There Is No Alternative (Alas),” The Economist, 28 April 2005,

Agreeing with me and Tom Friedman, The Economist endorses Tony Blair for the 05/05/05 British general election.

Most elections are won or lost on the economy, wealth and jobs. In that case Labour should be further ahead even than it is. Britain has enjoyed 13 years of uninterrupted, pretty steady economic growth, eight of them under this Labour government. Much of the credit due to Labour is for carrying on with the pro-market inheritance from Margaret Thatcher, but Gordon Brown, Labour’s chancellor, also deserves praise for having given independent control over monetary policy to the Bank of England in 1997 and for keeping both public spending and taxes under control in his early years in office.
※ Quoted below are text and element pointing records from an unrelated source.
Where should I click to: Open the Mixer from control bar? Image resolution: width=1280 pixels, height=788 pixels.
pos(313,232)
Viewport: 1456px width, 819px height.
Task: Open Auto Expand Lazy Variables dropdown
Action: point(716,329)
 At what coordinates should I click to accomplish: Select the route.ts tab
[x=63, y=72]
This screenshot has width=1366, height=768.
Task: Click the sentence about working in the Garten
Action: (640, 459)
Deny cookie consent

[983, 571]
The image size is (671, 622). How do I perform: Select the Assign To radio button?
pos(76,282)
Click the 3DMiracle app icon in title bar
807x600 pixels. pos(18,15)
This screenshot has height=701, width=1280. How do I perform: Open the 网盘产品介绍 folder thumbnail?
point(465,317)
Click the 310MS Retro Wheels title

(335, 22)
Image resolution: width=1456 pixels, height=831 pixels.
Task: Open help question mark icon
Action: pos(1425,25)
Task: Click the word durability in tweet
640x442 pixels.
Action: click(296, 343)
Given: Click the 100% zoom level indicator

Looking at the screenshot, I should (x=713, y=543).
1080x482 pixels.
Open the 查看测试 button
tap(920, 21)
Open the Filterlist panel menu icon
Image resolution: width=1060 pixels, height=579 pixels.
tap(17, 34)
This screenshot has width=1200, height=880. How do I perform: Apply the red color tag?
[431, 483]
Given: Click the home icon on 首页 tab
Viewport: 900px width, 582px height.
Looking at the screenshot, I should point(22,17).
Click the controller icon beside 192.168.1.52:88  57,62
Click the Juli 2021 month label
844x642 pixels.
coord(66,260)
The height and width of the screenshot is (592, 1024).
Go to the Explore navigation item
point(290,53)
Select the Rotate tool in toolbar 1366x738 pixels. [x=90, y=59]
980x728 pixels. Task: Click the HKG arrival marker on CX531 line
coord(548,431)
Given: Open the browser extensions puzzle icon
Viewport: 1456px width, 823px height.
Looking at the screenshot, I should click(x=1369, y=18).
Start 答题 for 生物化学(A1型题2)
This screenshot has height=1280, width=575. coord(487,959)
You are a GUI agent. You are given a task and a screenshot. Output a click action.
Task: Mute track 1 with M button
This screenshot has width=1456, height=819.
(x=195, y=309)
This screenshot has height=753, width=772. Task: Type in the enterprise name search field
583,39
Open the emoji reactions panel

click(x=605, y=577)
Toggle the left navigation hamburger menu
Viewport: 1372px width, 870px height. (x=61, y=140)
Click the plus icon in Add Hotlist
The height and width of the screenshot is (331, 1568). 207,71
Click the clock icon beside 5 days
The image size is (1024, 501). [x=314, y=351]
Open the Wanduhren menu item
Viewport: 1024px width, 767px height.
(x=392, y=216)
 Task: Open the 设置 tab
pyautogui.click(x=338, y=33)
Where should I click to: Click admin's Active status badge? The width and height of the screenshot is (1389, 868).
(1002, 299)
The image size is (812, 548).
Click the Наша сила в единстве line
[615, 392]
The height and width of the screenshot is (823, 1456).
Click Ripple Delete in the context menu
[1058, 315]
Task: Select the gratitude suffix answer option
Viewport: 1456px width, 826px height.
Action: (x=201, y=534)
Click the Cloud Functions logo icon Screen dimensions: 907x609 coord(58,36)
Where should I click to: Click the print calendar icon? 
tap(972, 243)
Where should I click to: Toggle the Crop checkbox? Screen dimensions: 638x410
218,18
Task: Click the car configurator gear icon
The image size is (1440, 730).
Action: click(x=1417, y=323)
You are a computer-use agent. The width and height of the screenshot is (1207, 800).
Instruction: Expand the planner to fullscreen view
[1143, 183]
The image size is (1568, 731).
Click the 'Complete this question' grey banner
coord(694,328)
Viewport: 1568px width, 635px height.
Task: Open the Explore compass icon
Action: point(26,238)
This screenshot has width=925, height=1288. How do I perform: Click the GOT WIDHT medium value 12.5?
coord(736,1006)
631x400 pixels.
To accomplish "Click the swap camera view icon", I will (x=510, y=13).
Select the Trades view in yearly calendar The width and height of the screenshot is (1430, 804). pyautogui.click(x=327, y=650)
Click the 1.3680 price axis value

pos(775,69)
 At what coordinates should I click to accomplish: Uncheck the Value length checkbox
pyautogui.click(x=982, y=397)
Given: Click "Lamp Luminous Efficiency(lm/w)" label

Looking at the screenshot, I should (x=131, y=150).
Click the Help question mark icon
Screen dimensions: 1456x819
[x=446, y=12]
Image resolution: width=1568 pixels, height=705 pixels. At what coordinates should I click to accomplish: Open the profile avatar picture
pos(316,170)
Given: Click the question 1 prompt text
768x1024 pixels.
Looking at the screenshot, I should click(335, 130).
For that reason, voters may feel calm about the likelihood that Mr Brown will succeed Mr Blair as prime minister at some stage during the next four years. He is unlikely to change his economic ideas just because he moves his office to 10 Downing Street.

As Tony Blair’s Labour government leads Britain forward, the Tory Party hypocritically falls apart

As the The basic background to this election is that Mr Blair has continued to hog the centre-right ground in British politics, as he has done ever since becoming Labour’s leader in 1994. Michael Howard, the Conservative Party’s leader since 2003, has sought to share some of that ground, at least on the NHS. But he has blurred his party’s own identity by failing to offer a tax-cutting alternative and by his appallingly hypocritical opposition to Mr Blair’s brave effort to ease universities’ financial problems by allowing them to charge fees to British students—a reform that could have been taken from a Thatcherite textbook. Hence Mr Howard’s resort to traditional Tory populism on immigration in order to make his party look distinctive. To The Economist’s taste, this is a terrible move: we favour fluid migration, both on grounds of liberty and for practical economic reasons. The Tories instead favour illiberal limits and a labour-allocation system that smacks of central planning.

Tony Blair isn’t a perfect leader, but he’s far better than the Liberal Democrat (left) or Conservative (incoherent) alternatives. Vote Labour.